Action item:
Count every line in the entries that contains "step". Report that count alone.

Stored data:

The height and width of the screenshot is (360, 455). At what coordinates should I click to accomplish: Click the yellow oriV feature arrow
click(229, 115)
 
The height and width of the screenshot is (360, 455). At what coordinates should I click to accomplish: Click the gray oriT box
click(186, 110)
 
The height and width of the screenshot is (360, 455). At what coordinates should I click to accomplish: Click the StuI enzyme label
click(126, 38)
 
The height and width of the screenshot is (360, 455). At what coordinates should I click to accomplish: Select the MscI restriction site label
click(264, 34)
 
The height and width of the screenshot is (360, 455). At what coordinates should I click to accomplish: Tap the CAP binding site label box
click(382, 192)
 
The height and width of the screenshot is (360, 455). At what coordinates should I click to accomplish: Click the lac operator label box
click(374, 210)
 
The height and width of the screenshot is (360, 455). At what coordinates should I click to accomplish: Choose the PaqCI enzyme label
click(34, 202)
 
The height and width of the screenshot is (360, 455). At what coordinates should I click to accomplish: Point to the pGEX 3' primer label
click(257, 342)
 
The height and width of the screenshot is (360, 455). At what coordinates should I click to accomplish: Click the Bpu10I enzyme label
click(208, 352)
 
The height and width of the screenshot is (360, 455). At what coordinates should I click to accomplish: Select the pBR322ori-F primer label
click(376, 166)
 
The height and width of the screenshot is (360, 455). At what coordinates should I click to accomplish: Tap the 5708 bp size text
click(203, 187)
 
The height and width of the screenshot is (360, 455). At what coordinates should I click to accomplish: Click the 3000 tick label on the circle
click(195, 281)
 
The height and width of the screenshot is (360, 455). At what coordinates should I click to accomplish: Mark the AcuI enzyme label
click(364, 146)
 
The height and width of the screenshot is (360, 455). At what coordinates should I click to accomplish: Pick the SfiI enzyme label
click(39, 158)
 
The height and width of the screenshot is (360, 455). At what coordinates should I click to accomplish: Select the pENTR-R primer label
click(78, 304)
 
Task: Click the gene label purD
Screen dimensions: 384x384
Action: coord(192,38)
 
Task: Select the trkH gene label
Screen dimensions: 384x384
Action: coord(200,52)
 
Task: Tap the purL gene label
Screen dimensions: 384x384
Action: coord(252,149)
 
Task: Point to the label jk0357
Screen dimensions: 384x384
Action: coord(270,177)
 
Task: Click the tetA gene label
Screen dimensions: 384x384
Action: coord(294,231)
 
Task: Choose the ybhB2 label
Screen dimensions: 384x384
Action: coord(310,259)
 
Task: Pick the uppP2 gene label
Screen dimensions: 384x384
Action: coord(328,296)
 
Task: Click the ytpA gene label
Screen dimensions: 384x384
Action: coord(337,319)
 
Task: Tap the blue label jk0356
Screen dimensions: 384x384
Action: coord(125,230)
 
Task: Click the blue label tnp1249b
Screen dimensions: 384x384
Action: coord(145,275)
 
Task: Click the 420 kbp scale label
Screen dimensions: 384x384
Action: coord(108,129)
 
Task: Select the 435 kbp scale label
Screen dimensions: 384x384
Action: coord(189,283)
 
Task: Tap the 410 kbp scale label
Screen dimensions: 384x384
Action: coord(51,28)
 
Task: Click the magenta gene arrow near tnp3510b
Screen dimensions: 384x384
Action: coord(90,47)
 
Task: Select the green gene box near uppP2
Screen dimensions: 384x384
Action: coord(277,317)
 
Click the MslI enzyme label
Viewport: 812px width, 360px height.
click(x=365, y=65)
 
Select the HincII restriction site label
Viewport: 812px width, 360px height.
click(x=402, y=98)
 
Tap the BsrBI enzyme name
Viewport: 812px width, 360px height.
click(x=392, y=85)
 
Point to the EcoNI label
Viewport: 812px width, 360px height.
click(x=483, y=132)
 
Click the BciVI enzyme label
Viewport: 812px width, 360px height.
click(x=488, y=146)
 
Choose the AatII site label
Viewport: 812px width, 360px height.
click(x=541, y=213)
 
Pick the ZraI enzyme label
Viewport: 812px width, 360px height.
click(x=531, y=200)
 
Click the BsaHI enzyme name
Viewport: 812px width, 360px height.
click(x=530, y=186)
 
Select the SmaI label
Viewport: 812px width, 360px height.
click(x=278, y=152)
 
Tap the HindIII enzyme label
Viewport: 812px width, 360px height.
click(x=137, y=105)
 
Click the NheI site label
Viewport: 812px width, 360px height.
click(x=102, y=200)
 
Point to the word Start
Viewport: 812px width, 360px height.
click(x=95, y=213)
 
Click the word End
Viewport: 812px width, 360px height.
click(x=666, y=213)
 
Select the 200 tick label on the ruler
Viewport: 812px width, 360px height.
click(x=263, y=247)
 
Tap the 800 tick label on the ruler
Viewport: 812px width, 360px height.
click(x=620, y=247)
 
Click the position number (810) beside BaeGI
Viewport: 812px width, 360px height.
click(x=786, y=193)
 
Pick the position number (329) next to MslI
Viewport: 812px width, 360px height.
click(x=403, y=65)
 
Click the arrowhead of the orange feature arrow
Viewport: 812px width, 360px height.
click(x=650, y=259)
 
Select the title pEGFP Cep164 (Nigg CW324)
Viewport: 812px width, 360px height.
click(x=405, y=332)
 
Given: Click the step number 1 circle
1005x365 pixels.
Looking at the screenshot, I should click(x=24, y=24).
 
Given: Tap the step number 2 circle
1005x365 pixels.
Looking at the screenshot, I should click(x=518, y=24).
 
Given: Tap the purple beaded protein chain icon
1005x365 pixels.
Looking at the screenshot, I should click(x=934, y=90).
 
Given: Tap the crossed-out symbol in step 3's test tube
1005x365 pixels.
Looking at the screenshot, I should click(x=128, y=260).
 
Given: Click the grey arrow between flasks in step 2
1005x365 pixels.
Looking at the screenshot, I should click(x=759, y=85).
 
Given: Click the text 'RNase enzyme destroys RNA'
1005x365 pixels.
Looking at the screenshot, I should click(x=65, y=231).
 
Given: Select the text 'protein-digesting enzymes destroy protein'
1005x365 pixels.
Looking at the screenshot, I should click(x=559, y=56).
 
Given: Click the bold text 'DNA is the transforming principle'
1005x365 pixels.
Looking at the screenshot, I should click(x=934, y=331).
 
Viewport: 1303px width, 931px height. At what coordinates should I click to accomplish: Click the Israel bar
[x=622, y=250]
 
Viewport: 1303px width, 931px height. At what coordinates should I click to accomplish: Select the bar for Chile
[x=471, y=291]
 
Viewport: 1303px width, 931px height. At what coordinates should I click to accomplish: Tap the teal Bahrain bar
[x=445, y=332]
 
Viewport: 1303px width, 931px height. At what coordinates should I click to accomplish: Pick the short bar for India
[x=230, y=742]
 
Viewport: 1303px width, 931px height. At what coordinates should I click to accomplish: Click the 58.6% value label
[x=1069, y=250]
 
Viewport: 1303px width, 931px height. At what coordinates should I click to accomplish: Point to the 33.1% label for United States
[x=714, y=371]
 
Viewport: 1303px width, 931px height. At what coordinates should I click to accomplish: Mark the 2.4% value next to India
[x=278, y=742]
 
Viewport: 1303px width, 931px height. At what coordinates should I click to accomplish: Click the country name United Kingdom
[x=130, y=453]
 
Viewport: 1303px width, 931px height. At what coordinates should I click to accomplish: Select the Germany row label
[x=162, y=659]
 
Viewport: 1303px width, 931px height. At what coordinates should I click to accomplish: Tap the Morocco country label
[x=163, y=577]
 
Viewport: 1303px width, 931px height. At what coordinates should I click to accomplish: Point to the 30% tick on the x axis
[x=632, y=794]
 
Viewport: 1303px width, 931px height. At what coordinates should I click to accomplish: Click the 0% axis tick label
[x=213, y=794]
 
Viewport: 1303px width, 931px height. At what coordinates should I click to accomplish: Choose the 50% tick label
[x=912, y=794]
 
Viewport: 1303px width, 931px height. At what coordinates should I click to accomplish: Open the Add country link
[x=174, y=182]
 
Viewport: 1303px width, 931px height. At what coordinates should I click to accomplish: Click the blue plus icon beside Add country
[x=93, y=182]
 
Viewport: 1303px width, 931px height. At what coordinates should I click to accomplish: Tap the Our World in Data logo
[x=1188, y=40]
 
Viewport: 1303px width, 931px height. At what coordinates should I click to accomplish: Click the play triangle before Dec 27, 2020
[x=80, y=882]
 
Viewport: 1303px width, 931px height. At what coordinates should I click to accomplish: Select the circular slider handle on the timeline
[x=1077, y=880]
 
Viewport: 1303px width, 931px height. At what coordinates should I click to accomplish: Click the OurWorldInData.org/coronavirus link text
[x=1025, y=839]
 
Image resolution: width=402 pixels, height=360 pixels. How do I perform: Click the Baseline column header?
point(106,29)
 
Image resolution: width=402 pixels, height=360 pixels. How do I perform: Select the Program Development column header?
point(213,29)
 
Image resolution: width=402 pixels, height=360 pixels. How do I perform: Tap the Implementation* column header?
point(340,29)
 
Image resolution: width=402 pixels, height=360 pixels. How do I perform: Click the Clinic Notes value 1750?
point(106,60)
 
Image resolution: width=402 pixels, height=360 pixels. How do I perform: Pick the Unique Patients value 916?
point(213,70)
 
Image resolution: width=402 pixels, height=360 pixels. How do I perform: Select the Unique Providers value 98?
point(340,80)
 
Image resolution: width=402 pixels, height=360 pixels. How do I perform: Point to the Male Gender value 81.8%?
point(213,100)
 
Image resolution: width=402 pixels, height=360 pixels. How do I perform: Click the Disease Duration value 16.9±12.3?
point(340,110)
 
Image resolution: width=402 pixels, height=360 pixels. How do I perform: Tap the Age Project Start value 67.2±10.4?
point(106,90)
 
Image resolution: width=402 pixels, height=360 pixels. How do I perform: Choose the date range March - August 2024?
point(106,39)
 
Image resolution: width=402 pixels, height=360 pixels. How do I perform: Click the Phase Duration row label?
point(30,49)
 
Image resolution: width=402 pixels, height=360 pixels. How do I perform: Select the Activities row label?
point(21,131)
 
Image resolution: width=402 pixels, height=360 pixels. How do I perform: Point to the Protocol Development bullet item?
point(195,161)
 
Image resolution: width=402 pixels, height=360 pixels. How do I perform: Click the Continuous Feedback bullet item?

Solution for this exercise:
4